Wife of Claude Thomas Pierre Metoyer — married [date unknown] [location unknown]. As a free woman, Coincoin exploited a variety of economic enterprises. She manufactured medicine, planted tobacco , and trapped wild bears and turkeys, [ 6 ] which were sent to the local market and shipping peltry and oil along with indigo that she sourced from the bear skins to New Orleans along with her cured tobacco.
She became a landowner and a taxpayer. As a pious Catholic, she volunteered labor for the upkeep of the parish church. Like many other freed slaves in colonial Louisiana, she eventually acquired slaves in order to protect them from others in the parish purchasing them. Most were related to Coincoin or close friends, she labored alongside of them until her own health began to fail.
Some accounts state that she held one small farmstead of 67 acres. Surviving records document her ownership of somewhat over one thousand acres. The liberal land-grant policies of the Spanish Crown provided a stake for her first farmstead on the Grand Coast of Red River now Cane River , about ten miles below the town. That small tract of 80 arpents 67 acres , alluvial river-bottom land adjacent to Metoyer's plantation, was conceded by the local commandant in January and patented by the Crown in May It is identified on modern land maps as sections 18 and 89 of Township 8 North, Range 6 West.
On the heels of that patent, Coincoin applied for a significantly larger concession — arpents of piney woods on Old River to the west of her farm — a tract identified today as section 55, Township 8 North, Range 7 West, where she established a vacherie cattle range and hired a Spaniard to operate it for her. In , she bought a third tract of already developed farm land the northern portion of sections 34 and 98, T8 North, Range 6 West.

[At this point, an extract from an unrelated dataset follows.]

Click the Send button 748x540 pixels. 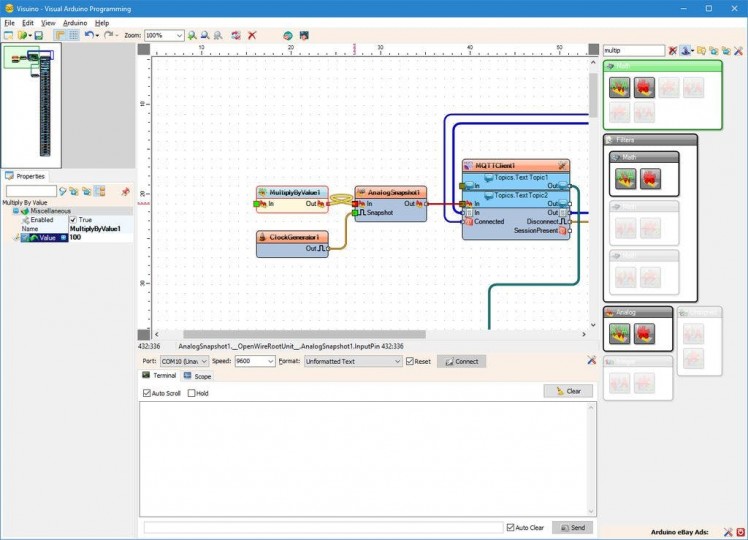(x=572, y=527)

That third holding, adjacent to her homestead, provided a stake for a younger son who had come of age after the Louisiana Purchase, too late to benefit from the more-liberal land policies of the Spanish regime. Coincoin has been credited with the founding of Cane River's fabled Melrose Plantation. Coincoin lived frugally and served others, investing all her income into the purchase of freedom for the children from the slave marriage of her youth.

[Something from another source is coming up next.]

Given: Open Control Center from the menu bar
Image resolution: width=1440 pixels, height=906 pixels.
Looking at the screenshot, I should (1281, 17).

By the time of her death, she had manumitted three of those children and three grandchildren. Coincoin died in and her grave is no longer marked. In he commissioned his brother Louis to build the structure, St. Augustine Parish Church. It is believed to be America's first church built by free people of color for their own use. The Coincoin—Prudhomme House , or Maison De Marie Therese , a small Creole-style cottage constructed of bousillage and half-timber still stands on her original c.